Mobilizing people is very important on Denecke radar at MIT. Together with colleagues at MIT, other Boston-based institutions, and collaborators around the world, Denecke is currently leading MIT’s Comparative Global Humanities Initiative to establish a hub for researchers, students, experts, and the public to create works with historians. depth and global social issues and challenges. In the opening conferenceEnough worlds and time: Towards a comparative global humanities“Occurred in November 2021.

According to Denecke, this initiative would be a “catalyst for deep forms of cooperation in the humanities” with an international, interdisciplinary orientation.
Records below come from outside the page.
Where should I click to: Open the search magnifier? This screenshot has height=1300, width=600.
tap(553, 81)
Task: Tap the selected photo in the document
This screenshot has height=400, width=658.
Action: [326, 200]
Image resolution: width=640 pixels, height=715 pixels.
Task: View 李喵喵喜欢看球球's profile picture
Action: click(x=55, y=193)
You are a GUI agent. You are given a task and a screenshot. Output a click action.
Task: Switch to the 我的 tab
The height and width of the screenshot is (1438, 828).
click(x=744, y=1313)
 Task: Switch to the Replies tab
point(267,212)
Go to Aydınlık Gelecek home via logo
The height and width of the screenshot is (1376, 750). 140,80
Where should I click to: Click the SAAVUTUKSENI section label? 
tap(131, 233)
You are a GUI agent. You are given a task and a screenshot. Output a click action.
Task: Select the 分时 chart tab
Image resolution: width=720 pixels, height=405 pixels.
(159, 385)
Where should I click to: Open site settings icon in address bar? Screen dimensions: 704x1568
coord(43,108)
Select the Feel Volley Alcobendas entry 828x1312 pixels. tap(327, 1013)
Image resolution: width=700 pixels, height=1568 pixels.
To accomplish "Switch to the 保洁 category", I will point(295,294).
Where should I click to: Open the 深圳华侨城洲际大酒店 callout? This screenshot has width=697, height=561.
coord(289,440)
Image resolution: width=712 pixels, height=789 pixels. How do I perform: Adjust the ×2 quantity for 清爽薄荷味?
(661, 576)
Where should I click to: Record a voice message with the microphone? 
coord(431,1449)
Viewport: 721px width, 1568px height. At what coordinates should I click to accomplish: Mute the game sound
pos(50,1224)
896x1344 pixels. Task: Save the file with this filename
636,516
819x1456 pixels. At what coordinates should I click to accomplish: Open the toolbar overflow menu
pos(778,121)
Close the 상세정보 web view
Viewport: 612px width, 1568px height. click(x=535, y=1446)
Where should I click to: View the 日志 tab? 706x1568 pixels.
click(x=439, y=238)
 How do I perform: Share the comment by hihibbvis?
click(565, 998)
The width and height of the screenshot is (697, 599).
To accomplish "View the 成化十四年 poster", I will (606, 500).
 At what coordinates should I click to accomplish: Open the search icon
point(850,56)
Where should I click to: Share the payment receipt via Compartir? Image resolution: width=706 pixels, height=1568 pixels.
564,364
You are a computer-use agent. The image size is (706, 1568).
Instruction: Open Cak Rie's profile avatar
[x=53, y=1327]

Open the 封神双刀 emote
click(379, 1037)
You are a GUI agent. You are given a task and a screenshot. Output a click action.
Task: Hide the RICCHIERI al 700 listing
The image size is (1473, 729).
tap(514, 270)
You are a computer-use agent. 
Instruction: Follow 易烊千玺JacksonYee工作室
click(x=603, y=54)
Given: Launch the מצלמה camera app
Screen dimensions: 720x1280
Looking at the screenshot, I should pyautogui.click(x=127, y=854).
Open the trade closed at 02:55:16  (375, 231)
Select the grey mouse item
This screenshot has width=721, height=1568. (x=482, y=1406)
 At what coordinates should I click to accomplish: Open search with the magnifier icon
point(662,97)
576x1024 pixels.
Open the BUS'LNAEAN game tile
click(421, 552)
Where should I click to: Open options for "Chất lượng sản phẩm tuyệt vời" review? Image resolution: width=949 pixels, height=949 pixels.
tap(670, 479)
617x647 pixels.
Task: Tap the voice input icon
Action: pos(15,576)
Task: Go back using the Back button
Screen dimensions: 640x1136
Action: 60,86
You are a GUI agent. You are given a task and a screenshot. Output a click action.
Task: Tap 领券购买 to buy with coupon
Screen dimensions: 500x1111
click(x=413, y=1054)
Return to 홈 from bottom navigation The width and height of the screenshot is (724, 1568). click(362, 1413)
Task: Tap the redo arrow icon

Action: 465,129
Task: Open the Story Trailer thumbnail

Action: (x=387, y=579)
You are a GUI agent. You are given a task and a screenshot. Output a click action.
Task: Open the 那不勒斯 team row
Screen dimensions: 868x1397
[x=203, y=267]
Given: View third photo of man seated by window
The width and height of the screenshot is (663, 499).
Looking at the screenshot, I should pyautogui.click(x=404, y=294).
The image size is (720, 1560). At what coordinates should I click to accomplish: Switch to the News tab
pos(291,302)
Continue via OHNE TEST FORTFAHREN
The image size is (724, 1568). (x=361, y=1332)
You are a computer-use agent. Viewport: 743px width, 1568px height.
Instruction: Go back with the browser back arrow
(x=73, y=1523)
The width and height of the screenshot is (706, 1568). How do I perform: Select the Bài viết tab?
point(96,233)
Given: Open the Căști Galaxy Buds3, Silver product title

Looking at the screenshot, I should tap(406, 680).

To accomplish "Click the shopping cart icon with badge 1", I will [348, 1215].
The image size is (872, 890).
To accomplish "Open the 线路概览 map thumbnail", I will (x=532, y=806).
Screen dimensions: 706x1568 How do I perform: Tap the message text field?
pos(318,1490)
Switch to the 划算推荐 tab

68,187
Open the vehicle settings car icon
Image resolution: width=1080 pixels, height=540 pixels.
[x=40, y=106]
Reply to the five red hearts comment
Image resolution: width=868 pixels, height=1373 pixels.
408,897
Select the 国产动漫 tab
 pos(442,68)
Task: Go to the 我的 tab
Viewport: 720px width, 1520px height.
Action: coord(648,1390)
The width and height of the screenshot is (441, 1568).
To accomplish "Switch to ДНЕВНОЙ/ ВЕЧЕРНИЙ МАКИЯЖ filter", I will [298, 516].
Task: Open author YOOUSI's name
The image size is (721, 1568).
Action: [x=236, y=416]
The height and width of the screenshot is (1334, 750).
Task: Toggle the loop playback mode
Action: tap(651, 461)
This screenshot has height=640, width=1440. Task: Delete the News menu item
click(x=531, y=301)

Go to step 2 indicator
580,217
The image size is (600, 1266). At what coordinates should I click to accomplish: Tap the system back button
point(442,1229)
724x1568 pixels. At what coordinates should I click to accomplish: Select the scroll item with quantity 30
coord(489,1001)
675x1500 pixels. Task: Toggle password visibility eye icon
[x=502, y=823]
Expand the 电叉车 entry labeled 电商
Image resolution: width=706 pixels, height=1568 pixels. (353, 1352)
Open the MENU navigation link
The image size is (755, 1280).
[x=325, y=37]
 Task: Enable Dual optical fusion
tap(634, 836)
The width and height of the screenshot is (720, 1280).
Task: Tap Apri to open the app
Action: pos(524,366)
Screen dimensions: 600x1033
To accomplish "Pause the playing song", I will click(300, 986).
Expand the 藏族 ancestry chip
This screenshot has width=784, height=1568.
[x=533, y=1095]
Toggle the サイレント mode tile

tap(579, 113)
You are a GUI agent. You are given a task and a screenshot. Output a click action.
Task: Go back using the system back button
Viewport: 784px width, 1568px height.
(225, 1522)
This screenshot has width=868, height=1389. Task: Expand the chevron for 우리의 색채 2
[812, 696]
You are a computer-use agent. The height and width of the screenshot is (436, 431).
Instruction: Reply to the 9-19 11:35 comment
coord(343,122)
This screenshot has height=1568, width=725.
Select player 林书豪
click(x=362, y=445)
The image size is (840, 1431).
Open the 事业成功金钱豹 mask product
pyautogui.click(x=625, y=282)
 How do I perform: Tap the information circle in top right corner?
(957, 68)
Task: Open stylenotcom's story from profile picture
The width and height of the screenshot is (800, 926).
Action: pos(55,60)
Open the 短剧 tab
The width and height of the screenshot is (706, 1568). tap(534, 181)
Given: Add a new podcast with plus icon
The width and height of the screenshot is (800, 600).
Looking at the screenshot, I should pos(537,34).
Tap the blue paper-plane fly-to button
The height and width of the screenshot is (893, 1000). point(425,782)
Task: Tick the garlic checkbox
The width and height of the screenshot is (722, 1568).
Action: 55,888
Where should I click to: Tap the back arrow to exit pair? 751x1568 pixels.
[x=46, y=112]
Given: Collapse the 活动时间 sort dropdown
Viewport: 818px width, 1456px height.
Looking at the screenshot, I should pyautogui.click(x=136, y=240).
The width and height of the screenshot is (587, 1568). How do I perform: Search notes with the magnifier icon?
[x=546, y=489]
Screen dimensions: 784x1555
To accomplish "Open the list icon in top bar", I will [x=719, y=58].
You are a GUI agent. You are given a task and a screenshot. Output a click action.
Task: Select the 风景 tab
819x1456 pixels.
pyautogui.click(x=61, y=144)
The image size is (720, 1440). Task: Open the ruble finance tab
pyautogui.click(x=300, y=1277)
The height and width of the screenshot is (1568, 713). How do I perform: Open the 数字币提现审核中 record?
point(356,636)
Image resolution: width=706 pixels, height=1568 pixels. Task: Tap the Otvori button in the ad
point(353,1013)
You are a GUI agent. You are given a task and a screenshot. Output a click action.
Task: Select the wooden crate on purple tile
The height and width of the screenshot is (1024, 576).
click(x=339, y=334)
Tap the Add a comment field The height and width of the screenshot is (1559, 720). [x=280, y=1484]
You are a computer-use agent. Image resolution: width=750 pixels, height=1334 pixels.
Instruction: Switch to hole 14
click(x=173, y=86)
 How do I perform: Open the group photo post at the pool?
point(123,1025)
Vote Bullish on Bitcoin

In Denecke, who also calls himself an “activist of human memory,” the inclusion of historically oriented projects in the centre’s activities is especially important at a time when nationalist movements are often distorting or erasing history by creating favorable political narratives.

At a time when many global crises call for a better understanding of our societies, with funding for the humanities declining in many places, Denecke believes MIT is a worthy ideal, adding the benefits of humanities and adapting the humanities to the challenges of our age.

“To create more egalitarian societies today, we need to create more equality for other places and other pasts – and learn from all the wealth and lessons they provide,” says Denecke.

“To hear an initiative for the future of the humanities in one of the most forward-looking and visionary institutions in the world, I think that’s why I came to MIT to give it a try,” says Denecke, adding, “The humanities are more important than ever.”

Godfrey Kemp

"Bacon fanatic. Social media enthusiast. Music practitioner. Internet scholar. Incurable travel advocate. Wannabe web junkie. Coffeeaholic. Alcohol fanatic."